A bond is a loan. With a loan like a mortgage, the collateral is your house. With Bonds, the collateral is the full faith, credit and taxing authority of the State. Since the state is the one that issues the bonds – instead of borrowing from a bank, it borrows from whoever is willing to buy the bonds -- it’s kind of like a GoFundMe (if a GoFundMe that you have to pay back existed.) The state promises to pay the money back within a specified time and at a specific interest rate.
There are a few kinds of bonds that the state can use. General Obligation bonds are the ones that the “bonding bill” uses. Our constitution lists the purposes the state can spend G.O. bond proceeds on – most commonly, to “acquire and better” public land and buildings, and make other public capital improvements. If the expenditure doesn’t fall within a category specified in the constitution, you can’t spend bonding proceeds on it.
The state can’t use bonding for everything. They must be for a public purpose, specified in law, authorized in the constitution, and mature in not more than 20 years.
Capital project. A capital project, in general, is to acquire or improve fixed assets, such as land or buildings. The fixed asset must be long-lived; bond counsel has suggested that the useful life be at least ten years. The improvements must be substantial, extend the useful life or substantially increase the value of the fixed asset, and not be predictable or recurring (as repairs would be). For example, a study or planning is not capital in nature, but design work for a site-specific capital project is.

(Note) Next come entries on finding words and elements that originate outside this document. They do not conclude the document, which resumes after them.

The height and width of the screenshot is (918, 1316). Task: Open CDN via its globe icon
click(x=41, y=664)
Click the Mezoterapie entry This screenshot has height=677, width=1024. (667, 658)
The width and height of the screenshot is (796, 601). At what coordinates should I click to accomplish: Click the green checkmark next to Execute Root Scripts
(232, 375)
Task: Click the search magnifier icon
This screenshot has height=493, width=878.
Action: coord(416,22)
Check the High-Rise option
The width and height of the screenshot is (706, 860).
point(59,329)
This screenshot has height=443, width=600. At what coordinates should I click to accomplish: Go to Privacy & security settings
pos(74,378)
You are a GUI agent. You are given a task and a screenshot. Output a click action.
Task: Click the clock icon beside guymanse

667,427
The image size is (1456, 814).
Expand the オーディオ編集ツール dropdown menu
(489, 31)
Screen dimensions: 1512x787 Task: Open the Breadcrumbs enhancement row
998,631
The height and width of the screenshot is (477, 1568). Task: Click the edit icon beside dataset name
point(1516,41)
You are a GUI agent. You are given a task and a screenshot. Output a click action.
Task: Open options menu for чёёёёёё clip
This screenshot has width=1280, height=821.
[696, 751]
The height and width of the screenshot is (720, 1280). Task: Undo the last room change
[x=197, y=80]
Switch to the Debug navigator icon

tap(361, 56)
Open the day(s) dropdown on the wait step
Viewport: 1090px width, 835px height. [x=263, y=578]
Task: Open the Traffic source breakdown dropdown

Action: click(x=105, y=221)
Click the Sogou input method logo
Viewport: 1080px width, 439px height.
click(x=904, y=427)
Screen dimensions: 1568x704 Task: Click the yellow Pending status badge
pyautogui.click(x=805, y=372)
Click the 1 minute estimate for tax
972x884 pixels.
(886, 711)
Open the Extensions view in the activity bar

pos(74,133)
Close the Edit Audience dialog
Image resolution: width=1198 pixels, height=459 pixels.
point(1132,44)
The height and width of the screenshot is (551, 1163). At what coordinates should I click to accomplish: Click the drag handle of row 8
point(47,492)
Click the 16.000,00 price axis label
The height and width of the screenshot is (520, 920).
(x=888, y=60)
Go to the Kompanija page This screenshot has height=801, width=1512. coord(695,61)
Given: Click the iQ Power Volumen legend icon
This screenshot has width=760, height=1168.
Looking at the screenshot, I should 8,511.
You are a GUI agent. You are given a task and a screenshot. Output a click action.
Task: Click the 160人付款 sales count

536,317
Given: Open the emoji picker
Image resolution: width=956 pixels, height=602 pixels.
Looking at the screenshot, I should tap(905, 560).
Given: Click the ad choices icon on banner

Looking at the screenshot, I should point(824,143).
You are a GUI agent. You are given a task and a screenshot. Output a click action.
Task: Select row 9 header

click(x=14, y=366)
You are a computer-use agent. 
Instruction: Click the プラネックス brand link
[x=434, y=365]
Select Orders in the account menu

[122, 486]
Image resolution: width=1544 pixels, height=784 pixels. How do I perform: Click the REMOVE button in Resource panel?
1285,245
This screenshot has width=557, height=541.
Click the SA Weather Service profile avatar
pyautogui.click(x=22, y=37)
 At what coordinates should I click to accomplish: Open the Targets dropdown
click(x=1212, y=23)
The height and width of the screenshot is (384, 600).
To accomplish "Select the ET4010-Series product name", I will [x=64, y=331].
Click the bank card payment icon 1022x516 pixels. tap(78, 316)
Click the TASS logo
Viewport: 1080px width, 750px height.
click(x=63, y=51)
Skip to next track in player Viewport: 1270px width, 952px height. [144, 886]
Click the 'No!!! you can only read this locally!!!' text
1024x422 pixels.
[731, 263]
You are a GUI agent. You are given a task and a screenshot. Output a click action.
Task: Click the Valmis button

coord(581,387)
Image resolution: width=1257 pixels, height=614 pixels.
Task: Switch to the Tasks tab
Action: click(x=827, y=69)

Publicly owned. Bonds issued under the capital improvements provision may only be for publicly owned projects, whether state or local. “Publicly owned” includes projects of the Minnesota Historical Society, but not projects owned by public radio, public TV, Indian tribes, the federal government, or private sewage systems even if they will serve the public. Three-fifths vote. A law to authorize the issuance of state G.O. bonds for capital improvements must be enacted with at least a three-fifths vote of the House and the Senate.